Their shared touches, the warmth and scent of the dun stallion’s skin.

These things were familiar in a way that made Kvothe’s heart ache; the silent answer to a question she hadn’t known to ask. And yet… Yet she could sense something different about this novel ritual. Something more than the puckers of new scars that balked and baffled her lips. Some distant corner of the chestnut’s brain anticipated tension tightening the golden skin, but instead — instead Tyr seemed to ease into the press of her lips. Softening like ice beneath the fire of her touch. And as if sharing in some unspoken connection, the Friesian’s eyes fell briefly shut, too. Of course, for Kvothe, there was no peace behind this gesture; there was only confusion. Confusion and frustration at the distant closeness of her forgotten memories.

Surely it had always been this way between them — hadn’t it? The warmth, the tenderness, the gentle longing bared openly between them. If they had loved each other then as they did now (and there was a certainty in her heart that she could not doubt), then this was only the repetition of the years’ worth of moments that they’d shared.
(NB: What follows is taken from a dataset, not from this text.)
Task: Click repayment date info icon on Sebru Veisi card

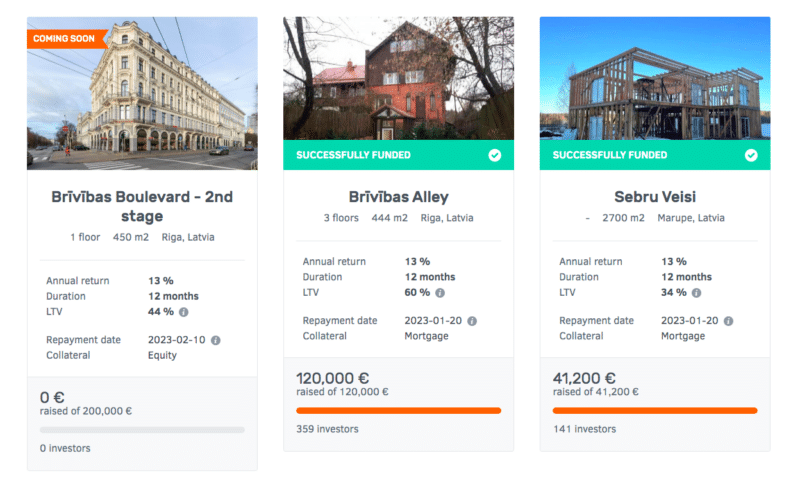Action: pos(728,321)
So how could it feel different?

Why did it feel like more?

I am here, so I would assume that for now, I have won. Kvothe did not laugh again, but her lips curled with mirth even as she worked a particularly stubborn burr loose from the stallion’s mane. A smile that softened at Tyr’s touch, her slender body leaning into his with a gentle sigh. “I’m glad,” the mare answered with a playful tone that did not entirely disguise the breathless quality of her voice. “The jungle would make for a much less charming captor and companion.” She spoke the words innocently, heedless of the damage they might do: the Kvothe who stood here remembered nothing of the lies the draft male had once spoken. Nothing of the false charm that had once held her like a bird before the eyes of a snake.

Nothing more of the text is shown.